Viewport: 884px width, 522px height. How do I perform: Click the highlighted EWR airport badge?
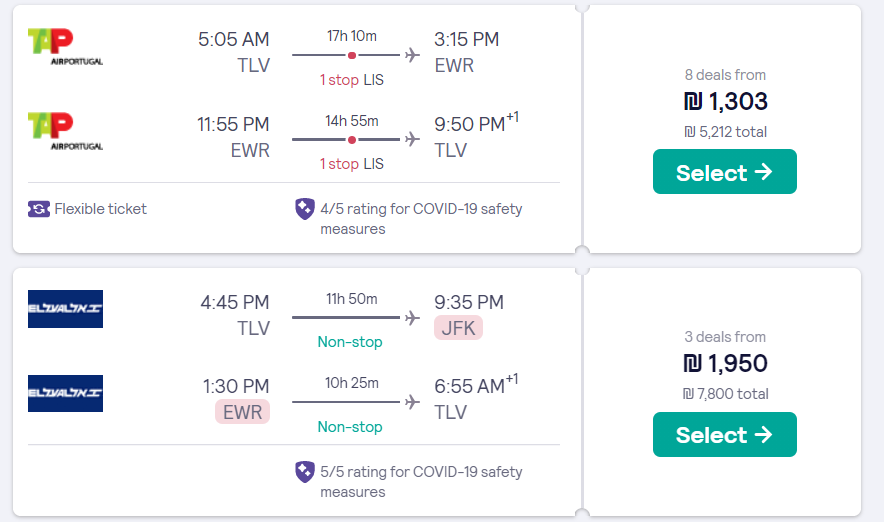coord(242,412)
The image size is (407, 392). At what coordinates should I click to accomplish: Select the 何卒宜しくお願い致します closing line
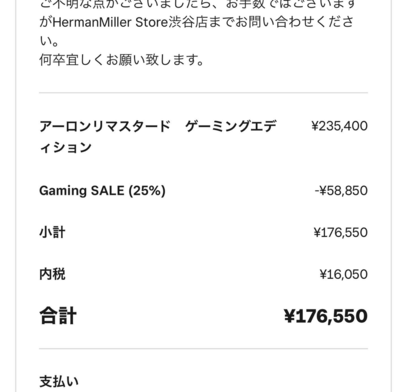coord(121,60)
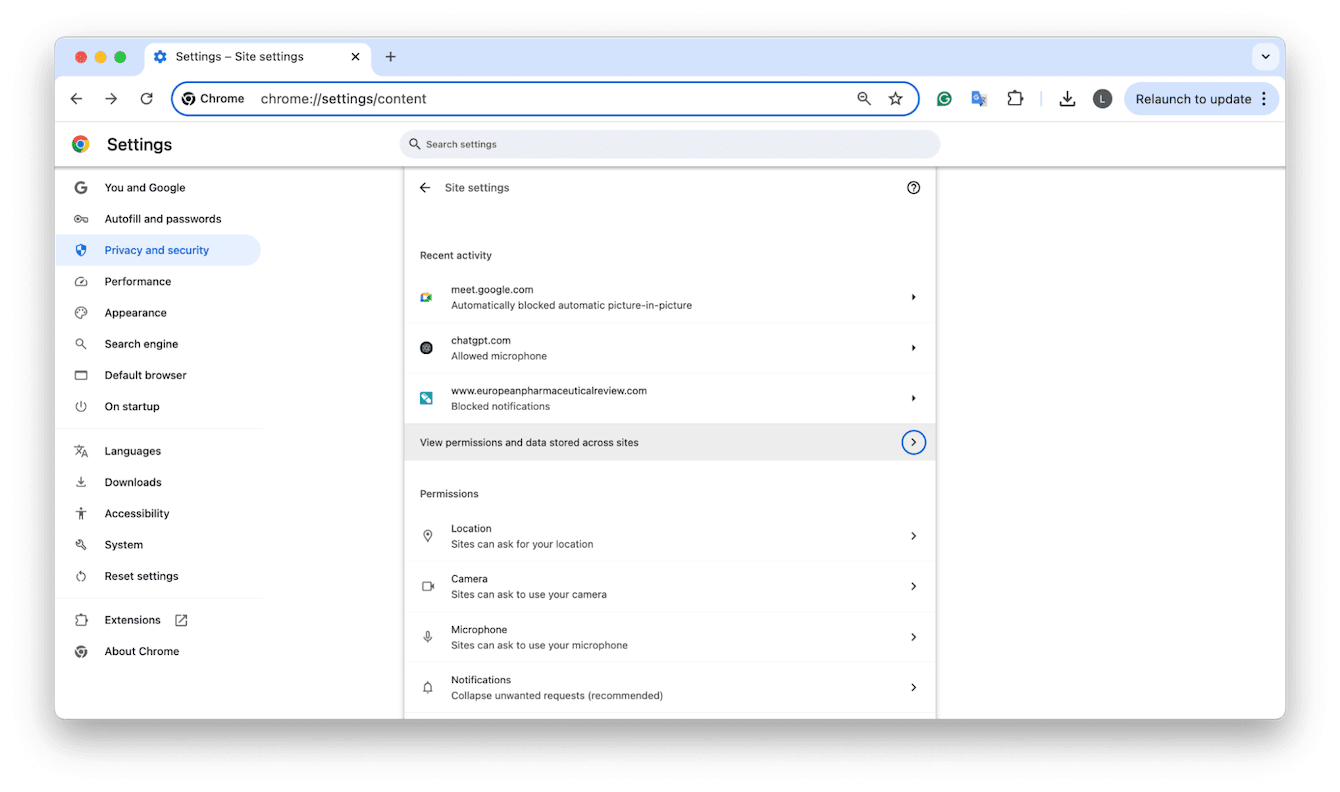1340x792 pixels.
Task: Open the Extensions external link in sidebar
Action: 180,620
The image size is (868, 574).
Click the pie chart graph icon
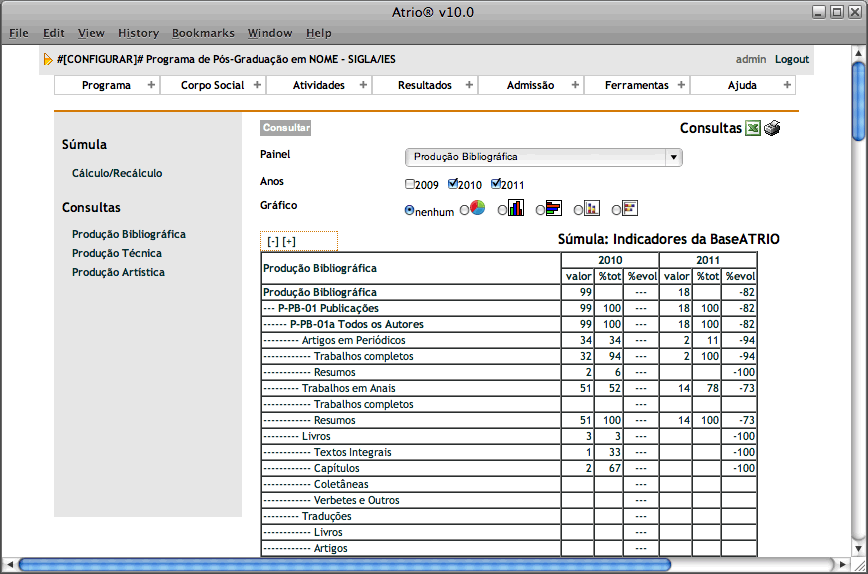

────────────────────────────────────────

▶ _DESCRIPTION OF THE TASK_
Repeat the entries faithfully. Any picture gets left out.

▶ _SOLUTION BELOW_
Viewport: 884px width, 522px height. How do I perform: Click the highlighted EWR airport badge?
coord(242,412)
The image size is (407, 392). At what coordinates should I click to accomplish: Select the 何卒宜しくお願い致します closing line
coord(121,60)
1340x792 pixels.
Task: Open the Extensions external link in sidebar
Action: 180,620
The image size is (868, 574).
Click the pie chart graph icon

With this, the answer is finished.